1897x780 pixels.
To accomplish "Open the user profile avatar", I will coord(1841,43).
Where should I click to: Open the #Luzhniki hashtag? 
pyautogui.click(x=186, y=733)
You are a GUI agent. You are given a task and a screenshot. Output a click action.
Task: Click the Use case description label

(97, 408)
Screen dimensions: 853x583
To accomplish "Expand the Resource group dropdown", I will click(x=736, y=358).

——

**REQUEST**
Reproduce all of the material above, requests included, and scale every coordinate in the answers by 1.15, rounding to whole numbers with halves rounded up.

**WRITTEN REPLY**
1897x780 pixels.
To accomplish "Open the user profile avatar", I will coord(2117,49).
Where should I click to: Open the #Luzhniki hashtag? 
pyautogui.click(x=214, y=843)
You are a GUI agent. You are given a task and a screenshot. Output a click action.
Task: Click the Use case description label

(112, 469)
Screen dimensions: 853x583
To accomplish "Expand the Resource group dropdown", I will click(x=846, y=412).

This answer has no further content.